Skill126 repo starsupdated 2d ago

plan-swarm-review

View source Repository: claude-code-config

Install in Claude Code

Copy

git clone --depth 1 https://github.com/AnastasiyaW/claude-code-config /tmp/plan-swarm-review && cp -r /tmp/plan-swarm-review/skills/architecture/plan-swarm-review ~/.claude/skills/plan-swarm-review

Then start a new Claude Code session; the skill loads automatically.

Definition

SKILL.md

# Plan Swarm Review

Iterative plan hardening through multisampling and focused decomposition.

**Core insight**: a single agent misses issues due to attention budget limits.
Multiple independent agents reading the same document find different problems
(stochastic diversity). Focused decomposition further improves depth per aspect.
Iterative fix-then-re-review uncovers issues previously masked by other bugs.
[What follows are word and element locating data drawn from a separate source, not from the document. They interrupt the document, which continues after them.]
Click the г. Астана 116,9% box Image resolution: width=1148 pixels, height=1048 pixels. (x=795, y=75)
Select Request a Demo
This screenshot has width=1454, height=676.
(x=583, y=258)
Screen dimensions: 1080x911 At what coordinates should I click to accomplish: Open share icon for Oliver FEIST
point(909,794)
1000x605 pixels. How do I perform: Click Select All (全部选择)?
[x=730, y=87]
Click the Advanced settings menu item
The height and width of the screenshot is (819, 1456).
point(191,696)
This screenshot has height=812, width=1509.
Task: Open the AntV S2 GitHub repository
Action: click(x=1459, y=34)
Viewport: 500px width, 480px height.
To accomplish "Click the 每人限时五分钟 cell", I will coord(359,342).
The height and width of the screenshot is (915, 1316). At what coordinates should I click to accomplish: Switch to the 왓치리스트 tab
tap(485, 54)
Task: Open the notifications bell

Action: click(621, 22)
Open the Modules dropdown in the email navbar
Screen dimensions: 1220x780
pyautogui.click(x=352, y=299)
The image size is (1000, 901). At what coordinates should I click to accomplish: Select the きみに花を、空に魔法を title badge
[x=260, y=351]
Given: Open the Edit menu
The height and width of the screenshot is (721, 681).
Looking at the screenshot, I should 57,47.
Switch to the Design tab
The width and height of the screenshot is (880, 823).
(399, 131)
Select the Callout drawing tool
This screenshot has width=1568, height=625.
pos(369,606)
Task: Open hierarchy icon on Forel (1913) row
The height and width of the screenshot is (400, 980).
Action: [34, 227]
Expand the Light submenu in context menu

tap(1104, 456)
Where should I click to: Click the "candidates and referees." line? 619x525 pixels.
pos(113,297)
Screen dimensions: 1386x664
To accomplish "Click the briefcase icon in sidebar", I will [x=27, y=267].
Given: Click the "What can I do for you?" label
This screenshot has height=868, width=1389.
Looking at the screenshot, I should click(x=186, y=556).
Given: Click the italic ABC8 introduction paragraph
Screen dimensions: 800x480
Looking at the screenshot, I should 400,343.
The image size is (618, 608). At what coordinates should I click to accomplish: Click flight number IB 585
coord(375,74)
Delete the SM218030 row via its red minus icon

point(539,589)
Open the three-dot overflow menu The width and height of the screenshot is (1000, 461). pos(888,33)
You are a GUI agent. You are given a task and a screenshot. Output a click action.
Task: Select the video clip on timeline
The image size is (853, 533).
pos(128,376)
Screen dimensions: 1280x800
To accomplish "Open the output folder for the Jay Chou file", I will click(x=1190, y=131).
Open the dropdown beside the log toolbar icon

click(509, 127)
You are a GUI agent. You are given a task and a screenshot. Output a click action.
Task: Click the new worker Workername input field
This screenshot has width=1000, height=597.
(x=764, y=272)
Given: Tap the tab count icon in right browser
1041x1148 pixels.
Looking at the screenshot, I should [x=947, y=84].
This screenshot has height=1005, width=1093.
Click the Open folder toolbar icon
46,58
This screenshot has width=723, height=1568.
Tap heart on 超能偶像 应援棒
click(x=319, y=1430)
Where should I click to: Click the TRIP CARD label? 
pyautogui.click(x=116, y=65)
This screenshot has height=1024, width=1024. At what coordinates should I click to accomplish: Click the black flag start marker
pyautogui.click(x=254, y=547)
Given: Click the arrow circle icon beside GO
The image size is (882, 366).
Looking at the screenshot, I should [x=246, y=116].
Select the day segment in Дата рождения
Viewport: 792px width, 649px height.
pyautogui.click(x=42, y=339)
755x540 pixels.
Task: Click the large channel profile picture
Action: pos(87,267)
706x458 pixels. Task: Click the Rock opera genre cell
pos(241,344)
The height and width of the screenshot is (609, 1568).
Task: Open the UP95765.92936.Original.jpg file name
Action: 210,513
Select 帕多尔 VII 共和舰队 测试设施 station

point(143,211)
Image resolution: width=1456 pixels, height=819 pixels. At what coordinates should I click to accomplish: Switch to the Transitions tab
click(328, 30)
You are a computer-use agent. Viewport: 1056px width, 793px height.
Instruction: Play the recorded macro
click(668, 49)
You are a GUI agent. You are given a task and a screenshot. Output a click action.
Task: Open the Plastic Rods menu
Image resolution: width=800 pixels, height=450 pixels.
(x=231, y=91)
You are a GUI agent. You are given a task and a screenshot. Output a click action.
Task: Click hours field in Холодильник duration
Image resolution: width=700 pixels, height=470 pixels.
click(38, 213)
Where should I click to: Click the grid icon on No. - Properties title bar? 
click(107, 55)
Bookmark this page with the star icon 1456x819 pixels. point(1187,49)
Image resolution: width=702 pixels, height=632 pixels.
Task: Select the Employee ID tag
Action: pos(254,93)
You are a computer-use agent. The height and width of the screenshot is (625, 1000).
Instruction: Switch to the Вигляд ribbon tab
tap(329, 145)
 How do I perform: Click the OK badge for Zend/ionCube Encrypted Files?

Source: deksden (@deksden_notes) — "Plan Swarming" technique, April 2026.
Related: Anthropic Harness Design (Generator-Evaluator), deep-review (parallel competency code review).

Research backing:
- [2502.11027] Sampling diversity in LLM inference — diverse prompts beat identical: +10.8% reasoning, +9.5% code
- [2602.09341] AgentAuditor — reasoning tree audit beats majority voting, recovers 65-82% of minority-correct findings
- [2602.17875] MultiVer — 4 parallel agents hit 82.7% recall on vulnerability detection (beats fine-tuned models)
- [2510.00317] MAVUL — multi-agent vuln detection: +600% vs single-agent
- Anthropic Code Review (Mar 2026) — parallel agents raise substantive findings from 16% to 54%

## Modes

This skill works in two modes:

**Plan mode** (default): review design docs, specs, ADRs, RFCs before implementation.
**Code mode**: review code files for bugs and vulnerabilities. Activated when user
passes code files instead of a plan, or says "review code", "find vulnerabilities",
"security audit". In code mode, aspects shift from plan-oriented (contracts,
completeness) to code-oriented (injection, auth bypass, race conditions, memory).

---

## Step 0: Identify the target document

Ask the user which document to review if not obvious from context.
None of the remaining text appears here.